Dieu a commandé un costume trois pièces. Quand le tailleur vient présenter la facture, le majordome de Dieu l’accueille avec une froideur hautaine : "Malheur à qui impose son arrogance à l’intendant de Dieu, jamais il ne franchira les portes du paradis." Et puis la glace fond doucement. Le tailleur appâte l’intendant en lui offrant de succulentes côtelettes, une Vierge scintillante (qui clignote !) et fait miroiter des affaires juteuses : un de ses fils travaille dans la restauration, un autre dans la construction... Entre gens de bonne compagnie, on peut toujours s’arranger.

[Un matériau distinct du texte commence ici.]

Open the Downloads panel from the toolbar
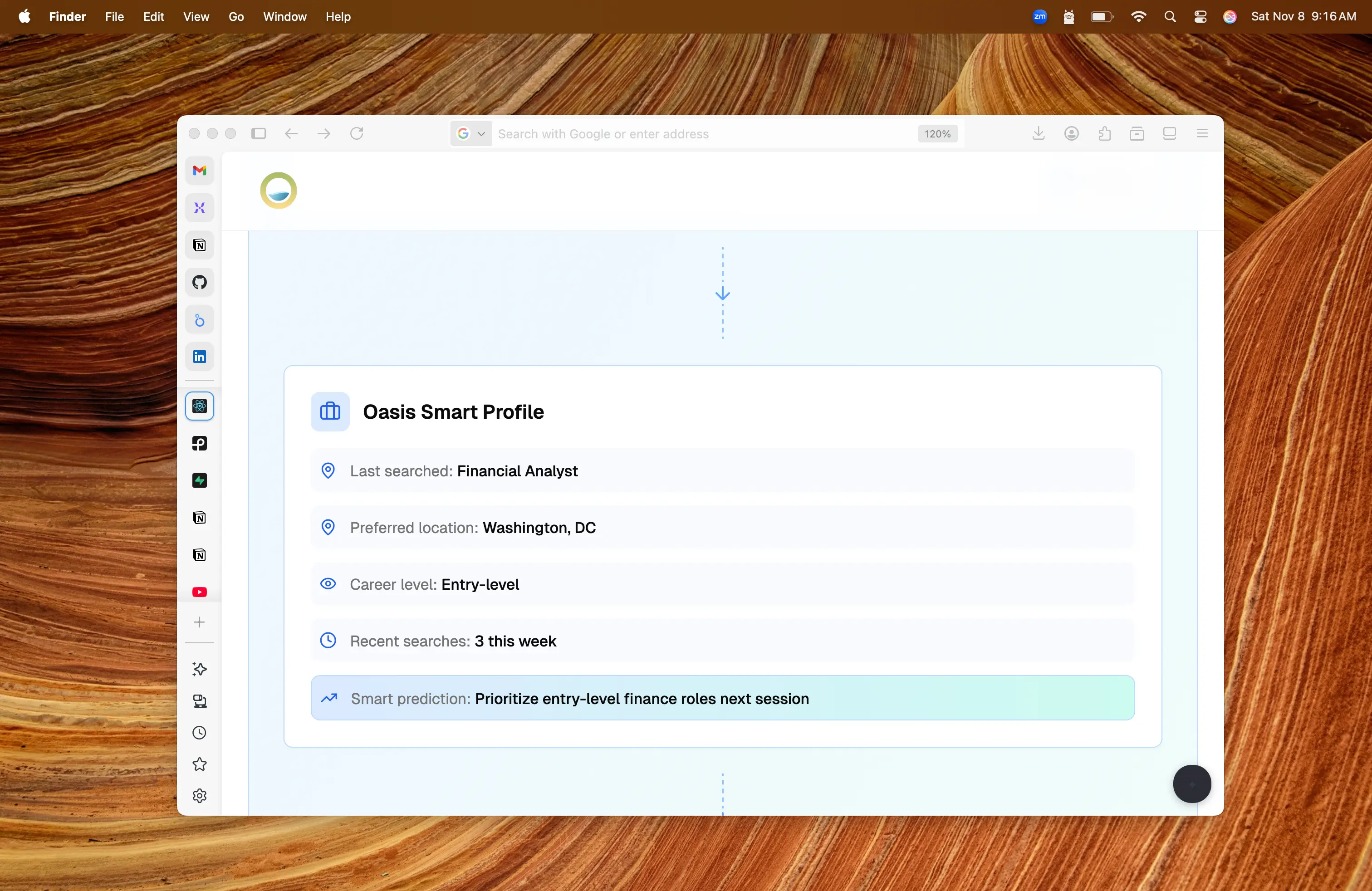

Question magouilles, sa fille n’a rien à lui envier. En manipulant habilement l’intendant elle obtient la mobylette, que son père lui refusait et un job d’assistante. Rêvant de devenir la nouvelle sainte Huguette, la mère du tailleur fait aussi pression sur le majordome, qui lui promet d’être canonisée de son vivant. Mis en confiance, celui-ci se lamente sur la situation de la firme céleste. Il est passé le temps où l’on transformait les petits Noirs en êtres humains par le baptême et où les problèmes de pédophiles se réglaient en interne. Les églises se vident, les fidèles deviennent radins. On délocalise la fabrication des hosties en Chine ! Une occasion de rebondir : le congrès des religions monothéistes. Relooké, Dieu y participe, entraînant le quatuor à Jérusalem.
L’écriture de Jean-Marie Piemme brille par son élégance et son humour caustique. On savoure le parfum biblique de citations revisitées et la verve insolente de certaines répliques nous fait éclater de rire. Interpellé à propos d’un négationniste, trouvé dans un paquet d’intégristes, le Saint-Père s’exclame : " Evidemment qu’il y a un facho chez les intégristes, il n’y a même que ça, mais qu’est-ce que ça peut me foutre, moi, tant qu’ils ne sont pas pédés !" En mêlant Dieu à l’intrigue, l’auteur échappe au réalisme. Décalage renforcé par les costumes, les maquillages et les prothèses qui déforment les acteurs. Comme le clown blanc et l’Auguste, l’intendant et le tailleur interpellent directement le public. Leurs échanges tournent en dérision une Eglise qui se bat pour conserver ses parts de marché et redorer son image. Comme une multinationale en péril.
Dirigés avec précision par Philippe Sireuil, les comédiens rendent cette farce pugnace et tonique. C’est avec une grande maîtrise qu’ Alexandre Trocki révèle que, sous le masque sévère du majordome soumis, se cache un homme sournois et revanchard. Yoann Blanc souligne l’opportunisme du tailleur, tout fier d’importer de Chine des tee-shirts "Je kiffe Jésus". Interprétés avec conviction par Edwige Baily et Anne Sylvain, les rôles de la gamine infernale et de Mamie Huguette apparaissent comme de simples satellites du duo majeur. "Serpents à sornettes" est une pièce moins réussie que "Dialogue d’un chien avec son maître sur la nécessité de mordre ses amis". Elle manque de rebondissements et ne glisse pas dans la satire, de la fragilité humaine. Cependant ces faiblesses ne l’empêchent pas de faire mouche. Comme l’observe son complice Philippe Sireuil, l’écriture de Piemme "témoigne du monde, pourtant pas réjouissant, sans morosité mélancolique."